The inmates of La Palma in Arizona also do not receive timely written notification of diagnostic test results or follow-ups after a specialized appointment. Vaccinations offered against influenza or the refusal of a patient to receive it is not documented. Meanwhile, not all primary care providers regularly access the patients’ Electronic Health Record System.
“The health care policies and the facility’s operating procedures do not comply with the State of California’s Inmate Medical Services Policies and Procedures,” the report states.
In a previous audit, conducted September 27-28, 2017, it was found that the jail did not administer tuberculosis medications to patients as prescribed and primary care personnel could not document that the patient was educated about their medications. In addition, the facility’s health care staff did not administer the initial dose of medication prescribed to the patient as ordered by the provider and the nurse did not directly observe patients taking medications that required administration.
This Arizona prison opened in 2008 and was specifically designed to house inmates in California because that state had problems of prison overcrowding. But now the inmates will be gradually returning to California because their prison population is decreasing.
“Of the 3,000 California inmates who were originally in the Arizona jail, 2,500 remain. The goal is to have them all back by June 2019 if our penal population [the one in California] continues to decline,” Bartley said.
On June 24, CoreCivic announced that it will modify an agreement with the United States Immigration and Customs Enforcement Service (ICE) to allow the Arizona jail to be used by the U.S. Marshals Service.

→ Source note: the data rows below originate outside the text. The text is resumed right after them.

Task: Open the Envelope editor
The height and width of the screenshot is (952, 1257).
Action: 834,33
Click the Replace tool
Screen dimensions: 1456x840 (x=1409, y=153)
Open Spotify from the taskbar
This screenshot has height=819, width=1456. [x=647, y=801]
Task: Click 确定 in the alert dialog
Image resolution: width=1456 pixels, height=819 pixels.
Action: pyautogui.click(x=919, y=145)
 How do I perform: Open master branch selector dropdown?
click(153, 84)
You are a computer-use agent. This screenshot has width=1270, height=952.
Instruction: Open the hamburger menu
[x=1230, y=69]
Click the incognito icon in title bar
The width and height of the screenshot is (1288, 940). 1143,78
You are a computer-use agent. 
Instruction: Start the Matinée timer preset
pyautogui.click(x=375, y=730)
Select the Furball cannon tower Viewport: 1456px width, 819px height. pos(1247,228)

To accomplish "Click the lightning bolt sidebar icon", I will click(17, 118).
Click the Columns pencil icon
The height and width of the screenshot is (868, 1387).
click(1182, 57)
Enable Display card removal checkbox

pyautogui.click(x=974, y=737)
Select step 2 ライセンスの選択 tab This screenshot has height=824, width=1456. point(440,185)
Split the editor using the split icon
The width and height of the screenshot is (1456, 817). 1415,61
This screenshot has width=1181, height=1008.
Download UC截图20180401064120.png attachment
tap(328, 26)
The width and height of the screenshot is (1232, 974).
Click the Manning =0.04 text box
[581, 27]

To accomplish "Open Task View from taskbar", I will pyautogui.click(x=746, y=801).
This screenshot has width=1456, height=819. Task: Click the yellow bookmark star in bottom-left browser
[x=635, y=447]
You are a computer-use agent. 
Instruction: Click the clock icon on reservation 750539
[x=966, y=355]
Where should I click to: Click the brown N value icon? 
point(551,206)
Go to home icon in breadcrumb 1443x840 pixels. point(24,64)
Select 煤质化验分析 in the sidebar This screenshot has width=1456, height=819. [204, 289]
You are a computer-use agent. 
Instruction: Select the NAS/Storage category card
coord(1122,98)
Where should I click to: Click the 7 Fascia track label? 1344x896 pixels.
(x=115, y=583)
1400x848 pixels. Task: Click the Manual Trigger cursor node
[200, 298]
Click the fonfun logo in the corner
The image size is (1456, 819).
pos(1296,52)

Under that agreement, ICE could house more than 1,000 detainees at the La Palma Correctional Center in Arizona and house more criminal population according to space availability. CoreCivic, the company that manages some of the prisons where immigrants who illegally cross the border between Mexico and the United States are detained, specified in its statement that it will not house families nor unaccompanied minors in the Arizona prison. In the fourth quarter of 2017, CoreCivic reported total revenue of $440.6 million.
During former governor Luis Fortuño’s administration, when the current Secretary of Corrections was director of the DCR’s Office of Legal Affairs, a transfer program was carried out, also with CoreCivic, which cost $10,410,847 and did not prove to producer savings to the government’s coffers. The inmates had to return to Puerto Rico after rioting at the Cimarron Correctional Facility in Oklahoma because they did not receive the services they were promised.
“What happened in the past was that when the inmates no longer had any information, when they tried to do everything possible to be returned to Puerto Rico because the conditions were worse than what they suffered in Puerto Rico, when they didn’t get a response, they rioted and caused problems so the institution they were in was forced to return them. That happened in Oklahoma. These things have also happened at other times, even when individual inmates have been transferred,” said Méndez.